- Back at the Berlin café, as Richter and I finish our salads, I ask him how the company plans to become profitable by the end of the year--he's promised as much to the public markets.
He locks eyes with me and gets an edge in his voice. "We have a lot of experience with starting markets and then basically driving them to profitability over time," he says. The company has never publicly detailed any profitable operation, either globally or in individual markets.
"We're in over 10 markets right now, and a bunch of markets are already profitable," he says, but won't specify which ones. "Basically, over the course of the year, almost all of the markets will have turned profitable. Hence, we will also be profitable." As he talks, he keeps holding my eyes until I blink and look away. But he doesn't elaborate further.
Richter has the tunnel vision of an athlete, who--like his original benefactor--is willing to accept only one outcome: winning. His early investors doubted HelloFresh had a future, so Richter found new ones--and then got the original to invest millions of dollars more. Now, Richter, sitting with a reporter at lunch, is setting down the truth of his company the way he sees it, regardless of how the crude math works. During his time as an entrepreneur, the world has submitted to his will, and he will do everything in his power to ensure it continues to do so.
At 2 o'clock sharp, he excuses himself. "I actually have another appointment," he says. A few minutes later, back at the office, I walk by and notice he's upstairs, sitting alone in his glass box, typing intently on his laptop.
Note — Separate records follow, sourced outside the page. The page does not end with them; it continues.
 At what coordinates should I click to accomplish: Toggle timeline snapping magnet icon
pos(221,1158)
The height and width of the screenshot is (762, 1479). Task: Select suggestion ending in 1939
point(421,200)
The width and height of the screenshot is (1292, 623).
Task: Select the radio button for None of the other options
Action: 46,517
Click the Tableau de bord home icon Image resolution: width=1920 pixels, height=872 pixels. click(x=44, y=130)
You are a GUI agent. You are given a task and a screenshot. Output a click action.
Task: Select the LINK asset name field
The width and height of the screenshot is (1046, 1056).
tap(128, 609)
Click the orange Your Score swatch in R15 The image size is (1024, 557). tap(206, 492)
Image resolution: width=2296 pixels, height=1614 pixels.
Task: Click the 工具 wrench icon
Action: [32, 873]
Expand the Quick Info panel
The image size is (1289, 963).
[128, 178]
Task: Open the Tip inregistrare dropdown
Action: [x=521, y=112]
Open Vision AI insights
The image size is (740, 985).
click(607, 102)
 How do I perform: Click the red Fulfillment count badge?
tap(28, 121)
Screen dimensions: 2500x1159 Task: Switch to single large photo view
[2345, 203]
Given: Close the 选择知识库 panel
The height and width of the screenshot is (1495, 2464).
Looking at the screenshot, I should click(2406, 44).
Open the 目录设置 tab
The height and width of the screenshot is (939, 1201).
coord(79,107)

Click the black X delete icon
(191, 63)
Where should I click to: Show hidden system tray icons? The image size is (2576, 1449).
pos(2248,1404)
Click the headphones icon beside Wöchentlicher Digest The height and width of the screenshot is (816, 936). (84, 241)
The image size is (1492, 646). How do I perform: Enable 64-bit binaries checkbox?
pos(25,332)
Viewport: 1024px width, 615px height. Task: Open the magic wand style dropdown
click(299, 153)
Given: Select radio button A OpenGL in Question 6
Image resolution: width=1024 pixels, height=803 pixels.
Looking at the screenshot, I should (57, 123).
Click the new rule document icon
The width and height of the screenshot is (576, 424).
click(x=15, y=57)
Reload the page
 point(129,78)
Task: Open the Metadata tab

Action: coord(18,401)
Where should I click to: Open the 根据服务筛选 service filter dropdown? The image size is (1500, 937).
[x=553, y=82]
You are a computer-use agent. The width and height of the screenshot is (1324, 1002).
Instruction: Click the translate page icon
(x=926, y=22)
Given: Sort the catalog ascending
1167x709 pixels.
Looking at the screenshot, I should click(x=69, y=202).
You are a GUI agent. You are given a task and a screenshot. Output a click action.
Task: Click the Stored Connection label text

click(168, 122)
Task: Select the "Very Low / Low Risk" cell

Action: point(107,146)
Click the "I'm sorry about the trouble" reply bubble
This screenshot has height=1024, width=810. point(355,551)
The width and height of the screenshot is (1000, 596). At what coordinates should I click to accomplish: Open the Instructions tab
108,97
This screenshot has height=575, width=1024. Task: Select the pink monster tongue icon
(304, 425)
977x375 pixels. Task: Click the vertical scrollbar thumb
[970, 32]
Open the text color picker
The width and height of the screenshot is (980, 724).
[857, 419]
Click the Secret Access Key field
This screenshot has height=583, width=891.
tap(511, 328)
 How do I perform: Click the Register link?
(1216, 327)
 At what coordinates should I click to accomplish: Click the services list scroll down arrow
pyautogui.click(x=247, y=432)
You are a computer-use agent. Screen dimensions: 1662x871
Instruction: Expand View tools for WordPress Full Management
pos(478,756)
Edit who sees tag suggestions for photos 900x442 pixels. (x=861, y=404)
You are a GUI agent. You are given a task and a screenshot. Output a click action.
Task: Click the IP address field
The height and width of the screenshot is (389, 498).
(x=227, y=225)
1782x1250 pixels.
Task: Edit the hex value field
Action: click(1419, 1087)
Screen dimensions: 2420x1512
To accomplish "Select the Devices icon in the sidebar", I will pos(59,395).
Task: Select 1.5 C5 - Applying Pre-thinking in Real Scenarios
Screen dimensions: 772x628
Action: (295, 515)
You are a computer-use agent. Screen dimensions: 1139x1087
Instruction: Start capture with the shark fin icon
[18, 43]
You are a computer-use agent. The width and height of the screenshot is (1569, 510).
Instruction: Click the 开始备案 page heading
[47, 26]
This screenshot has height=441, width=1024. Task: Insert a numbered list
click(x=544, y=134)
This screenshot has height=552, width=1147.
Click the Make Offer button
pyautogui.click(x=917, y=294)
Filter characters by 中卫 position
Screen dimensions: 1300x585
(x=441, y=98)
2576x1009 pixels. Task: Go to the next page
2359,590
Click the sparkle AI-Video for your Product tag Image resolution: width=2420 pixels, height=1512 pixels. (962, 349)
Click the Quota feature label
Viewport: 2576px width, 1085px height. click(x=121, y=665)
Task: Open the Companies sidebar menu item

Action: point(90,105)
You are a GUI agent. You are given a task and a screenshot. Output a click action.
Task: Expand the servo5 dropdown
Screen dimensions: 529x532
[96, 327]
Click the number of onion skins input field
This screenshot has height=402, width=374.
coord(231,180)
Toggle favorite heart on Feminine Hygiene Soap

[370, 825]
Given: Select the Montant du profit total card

Worthy of note: Blue Apron has raised $199m, went public June 2017 and proceeded to make its meal kits scant and miserly in an attempt to hit profitability. That's when we bailed after more than two years, having seen entire side courses disappear from old menu items. Hello Fresh, for its part, has $364m in funding and went public in November 2017.
And I'll bet you haven't seen one of their boxes in a while, either.